Vinay Deolalikar, who is with Hewlett-Packard Labs, has sent to peers copies of a proof he did stating that P is not equal to NP. Mathematicians are reviewing his work now—a task that could go on for a long time. If he’s correct, Deolalikar will have figured out one of the Clay Mathematics Institute’s seven Millennium Prize Problems, for which they give $1 million prizes. (Grigory Perelman won one of the seven for solving the Poincaré conjecture, but turned down the money last month.)

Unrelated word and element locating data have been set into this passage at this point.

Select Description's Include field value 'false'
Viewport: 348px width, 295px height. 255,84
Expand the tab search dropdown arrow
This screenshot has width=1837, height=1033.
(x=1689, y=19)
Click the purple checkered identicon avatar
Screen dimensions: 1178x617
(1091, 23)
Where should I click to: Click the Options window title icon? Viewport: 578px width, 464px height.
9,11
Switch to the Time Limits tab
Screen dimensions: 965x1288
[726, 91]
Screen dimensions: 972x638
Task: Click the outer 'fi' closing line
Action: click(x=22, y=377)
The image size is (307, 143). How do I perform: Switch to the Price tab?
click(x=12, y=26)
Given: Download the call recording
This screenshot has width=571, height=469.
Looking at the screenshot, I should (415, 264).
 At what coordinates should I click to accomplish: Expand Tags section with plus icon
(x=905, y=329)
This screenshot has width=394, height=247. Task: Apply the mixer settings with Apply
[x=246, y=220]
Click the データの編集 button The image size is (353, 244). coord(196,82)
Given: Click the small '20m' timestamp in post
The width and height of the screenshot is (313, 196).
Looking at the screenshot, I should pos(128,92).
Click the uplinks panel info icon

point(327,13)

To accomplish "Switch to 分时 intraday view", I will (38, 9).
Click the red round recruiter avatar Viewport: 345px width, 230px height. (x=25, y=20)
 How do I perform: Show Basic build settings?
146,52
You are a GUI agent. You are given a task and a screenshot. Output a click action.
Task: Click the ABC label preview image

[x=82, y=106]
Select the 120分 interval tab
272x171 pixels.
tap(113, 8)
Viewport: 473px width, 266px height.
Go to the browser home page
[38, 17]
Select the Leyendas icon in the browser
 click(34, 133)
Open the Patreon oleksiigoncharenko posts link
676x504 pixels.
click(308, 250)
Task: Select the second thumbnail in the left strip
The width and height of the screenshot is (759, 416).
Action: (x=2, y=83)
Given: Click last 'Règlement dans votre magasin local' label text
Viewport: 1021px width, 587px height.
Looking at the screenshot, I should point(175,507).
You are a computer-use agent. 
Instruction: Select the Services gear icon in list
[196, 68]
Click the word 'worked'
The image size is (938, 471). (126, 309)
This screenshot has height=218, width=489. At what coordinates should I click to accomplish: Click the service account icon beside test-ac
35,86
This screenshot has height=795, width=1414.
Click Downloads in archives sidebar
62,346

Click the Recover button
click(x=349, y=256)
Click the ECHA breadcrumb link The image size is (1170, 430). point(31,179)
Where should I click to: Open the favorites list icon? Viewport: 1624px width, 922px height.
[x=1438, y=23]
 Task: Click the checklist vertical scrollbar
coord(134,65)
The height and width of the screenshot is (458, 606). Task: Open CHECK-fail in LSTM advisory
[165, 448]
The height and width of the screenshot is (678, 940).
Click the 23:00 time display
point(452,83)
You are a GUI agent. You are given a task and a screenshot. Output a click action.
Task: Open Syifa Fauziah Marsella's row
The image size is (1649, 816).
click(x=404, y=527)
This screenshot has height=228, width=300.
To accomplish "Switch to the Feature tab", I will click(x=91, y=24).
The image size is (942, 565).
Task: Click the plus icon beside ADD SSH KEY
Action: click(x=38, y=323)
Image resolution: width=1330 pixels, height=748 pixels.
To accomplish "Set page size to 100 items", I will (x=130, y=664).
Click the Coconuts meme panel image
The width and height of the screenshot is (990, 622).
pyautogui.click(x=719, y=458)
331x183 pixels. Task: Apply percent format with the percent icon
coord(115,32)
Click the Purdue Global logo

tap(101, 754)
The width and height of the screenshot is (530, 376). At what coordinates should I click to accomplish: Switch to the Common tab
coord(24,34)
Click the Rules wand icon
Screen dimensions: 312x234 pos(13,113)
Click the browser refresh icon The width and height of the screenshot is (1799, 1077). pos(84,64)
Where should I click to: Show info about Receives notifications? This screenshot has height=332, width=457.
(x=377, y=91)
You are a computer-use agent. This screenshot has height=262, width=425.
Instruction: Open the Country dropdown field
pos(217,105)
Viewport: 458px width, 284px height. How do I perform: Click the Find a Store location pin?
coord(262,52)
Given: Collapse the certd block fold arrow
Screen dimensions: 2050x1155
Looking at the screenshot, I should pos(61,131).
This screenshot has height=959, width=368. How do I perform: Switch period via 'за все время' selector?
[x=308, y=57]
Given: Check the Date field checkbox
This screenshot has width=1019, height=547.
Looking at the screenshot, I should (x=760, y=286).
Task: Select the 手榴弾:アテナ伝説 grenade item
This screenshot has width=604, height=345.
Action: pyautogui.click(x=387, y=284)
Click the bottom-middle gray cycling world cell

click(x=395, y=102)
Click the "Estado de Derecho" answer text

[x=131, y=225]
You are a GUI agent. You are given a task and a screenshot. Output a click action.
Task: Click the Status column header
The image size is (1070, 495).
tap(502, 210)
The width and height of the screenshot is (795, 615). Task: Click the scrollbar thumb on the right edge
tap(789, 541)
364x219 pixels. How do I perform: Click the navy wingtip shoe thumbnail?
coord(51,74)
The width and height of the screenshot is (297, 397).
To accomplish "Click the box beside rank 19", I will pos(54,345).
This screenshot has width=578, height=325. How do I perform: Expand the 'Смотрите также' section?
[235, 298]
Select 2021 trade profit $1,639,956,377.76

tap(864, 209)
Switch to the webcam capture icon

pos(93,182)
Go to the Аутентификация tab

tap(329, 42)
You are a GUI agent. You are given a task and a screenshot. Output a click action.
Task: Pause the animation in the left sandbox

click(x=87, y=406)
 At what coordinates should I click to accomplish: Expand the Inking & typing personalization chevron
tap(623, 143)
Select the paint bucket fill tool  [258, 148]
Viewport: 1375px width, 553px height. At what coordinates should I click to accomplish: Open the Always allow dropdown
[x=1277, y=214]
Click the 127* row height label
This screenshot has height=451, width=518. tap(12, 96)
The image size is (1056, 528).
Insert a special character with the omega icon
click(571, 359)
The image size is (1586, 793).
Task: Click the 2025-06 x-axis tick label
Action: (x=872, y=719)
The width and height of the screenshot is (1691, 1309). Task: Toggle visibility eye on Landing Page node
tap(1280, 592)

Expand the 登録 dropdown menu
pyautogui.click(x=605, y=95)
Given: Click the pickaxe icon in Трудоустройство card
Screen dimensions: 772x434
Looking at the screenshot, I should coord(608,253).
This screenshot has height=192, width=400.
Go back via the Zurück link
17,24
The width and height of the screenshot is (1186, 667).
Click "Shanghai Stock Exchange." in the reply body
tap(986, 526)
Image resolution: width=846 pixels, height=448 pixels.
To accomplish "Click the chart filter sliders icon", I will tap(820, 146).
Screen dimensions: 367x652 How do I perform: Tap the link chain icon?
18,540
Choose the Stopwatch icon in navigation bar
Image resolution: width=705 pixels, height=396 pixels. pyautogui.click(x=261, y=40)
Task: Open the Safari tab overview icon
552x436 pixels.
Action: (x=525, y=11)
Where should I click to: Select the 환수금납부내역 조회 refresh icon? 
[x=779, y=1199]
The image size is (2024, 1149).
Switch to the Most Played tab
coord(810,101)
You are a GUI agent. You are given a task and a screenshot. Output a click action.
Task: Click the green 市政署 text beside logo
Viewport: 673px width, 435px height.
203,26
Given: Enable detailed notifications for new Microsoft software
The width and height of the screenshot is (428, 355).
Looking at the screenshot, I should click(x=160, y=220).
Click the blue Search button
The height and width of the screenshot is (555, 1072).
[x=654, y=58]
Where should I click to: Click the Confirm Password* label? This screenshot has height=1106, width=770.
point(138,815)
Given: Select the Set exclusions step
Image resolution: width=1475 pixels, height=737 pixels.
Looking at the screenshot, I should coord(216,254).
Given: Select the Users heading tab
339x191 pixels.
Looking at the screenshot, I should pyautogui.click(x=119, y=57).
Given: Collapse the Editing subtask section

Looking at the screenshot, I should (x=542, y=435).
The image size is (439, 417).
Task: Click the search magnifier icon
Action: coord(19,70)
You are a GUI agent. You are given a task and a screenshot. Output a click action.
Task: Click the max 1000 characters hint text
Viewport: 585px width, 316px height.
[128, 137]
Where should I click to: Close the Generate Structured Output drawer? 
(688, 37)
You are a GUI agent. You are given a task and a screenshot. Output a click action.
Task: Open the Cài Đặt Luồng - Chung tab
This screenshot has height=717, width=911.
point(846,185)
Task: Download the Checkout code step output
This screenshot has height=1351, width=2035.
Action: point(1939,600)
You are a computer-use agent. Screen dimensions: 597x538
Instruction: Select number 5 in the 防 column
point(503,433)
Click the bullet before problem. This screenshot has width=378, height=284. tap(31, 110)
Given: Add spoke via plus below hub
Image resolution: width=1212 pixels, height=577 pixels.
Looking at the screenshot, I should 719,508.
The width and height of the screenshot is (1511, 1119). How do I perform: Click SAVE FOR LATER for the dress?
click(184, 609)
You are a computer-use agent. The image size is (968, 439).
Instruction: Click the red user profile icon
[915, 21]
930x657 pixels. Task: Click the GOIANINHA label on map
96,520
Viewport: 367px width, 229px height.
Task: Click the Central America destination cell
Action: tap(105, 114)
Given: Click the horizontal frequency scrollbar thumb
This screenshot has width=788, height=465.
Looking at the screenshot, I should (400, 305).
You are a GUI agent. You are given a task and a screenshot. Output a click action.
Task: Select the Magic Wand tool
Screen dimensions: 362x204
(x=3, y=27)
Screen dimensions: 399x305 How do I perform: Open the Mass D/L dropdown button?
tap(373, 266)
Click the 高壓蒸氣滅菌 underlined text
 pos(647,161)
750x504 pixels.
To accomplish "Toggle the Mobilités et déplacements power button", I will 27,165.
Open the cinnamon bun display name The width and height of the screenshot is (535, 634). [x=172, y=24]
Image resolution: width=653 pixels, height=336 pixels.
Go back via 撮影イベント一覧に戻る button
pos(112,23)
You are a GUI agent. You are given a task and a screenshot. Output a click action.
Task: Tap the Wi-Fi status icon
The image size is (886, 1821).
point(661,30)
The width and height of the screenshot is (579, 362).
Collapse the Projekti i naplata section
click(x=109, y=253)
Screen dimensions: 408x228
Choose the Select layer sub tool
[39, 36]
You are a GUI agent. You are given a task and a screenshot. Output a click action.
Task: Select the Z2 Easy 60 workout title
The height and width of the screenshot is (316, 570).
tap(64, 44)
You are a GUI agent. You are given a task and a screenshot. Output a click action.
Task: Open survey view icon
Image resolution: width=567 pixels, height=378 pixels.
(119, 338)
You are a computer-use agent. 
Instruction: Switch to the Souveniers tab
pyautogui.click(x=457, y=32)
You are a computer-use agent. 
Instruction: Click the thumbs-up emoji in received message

What’s all the hubbub? First, an explainer:
That definition is pretty abstract, so here’s a more concrete example:
- The P versus NP question concerns the speed at which a computer can accomplish a task such as factorising a number. Some tasks can be completed reasonably quickly – in technical terms, the running time is proportional to a polynomial function of the input size – and these tasks are in class P. If the answer to a task can be checked quickly then it is in class NP [New Scientist].
Thus, if P were equal to NP, it would mean that problems that are easy to check—like this roommate match-up—must also be easy to solve. But if Deolalikar is correct and in fact P is not equal to NP, as many mathematicians already believed, then that ain’t necessarily so. And that would have practical meaning, according to Michael Sipser of MIT.
- Clay imagines a college housing scenario wherein 400 students have applied for rooms at a college that can only accommodate 100 of them. A selection of 100 students must be paired together in rooms, but the dean of students has a list of pairings of certain students who cannot room together. The total possible number of pairings is ridiculously large — more than the total number of atoms in the universe — but the solutions, i.e. the list of pairings finally provided to the dean, is easy to check for errors: If one of the dean’s prohibited pairs is on the list, that’s an error [AOL News].
Deolalikar’s proof is now available to read online. New Scientist and Network World report that he pulled together tactics from different disciplines to show that an NP problem—whether a list of statements can be simultaneously correct or contradict one another—is not a P problem, because it can be easily checked but no computer can figure it out quickly from scratch.
- Sipser … says that the P-versus-NP problem is important for deepening our understanding of computational complexity. “A major application is in the cryptography area,” Sipser says, where the security of cryptographic codes is often ensured by the complexity of a computational task. The RSA cryptographic scheme, which is commonly used for secure Internet transactions — and was invented at MIT — “is really an outgrowth of the study of the complexity of doing certain number-theoretic computations,” Sipser says [MIT News].
In the days since the proof began to spread across the Internet, however, some math bloggers like Scott Aaronson have responded to the proof by saying yes, it’s lovely, but no, it probably isn’t going to stand.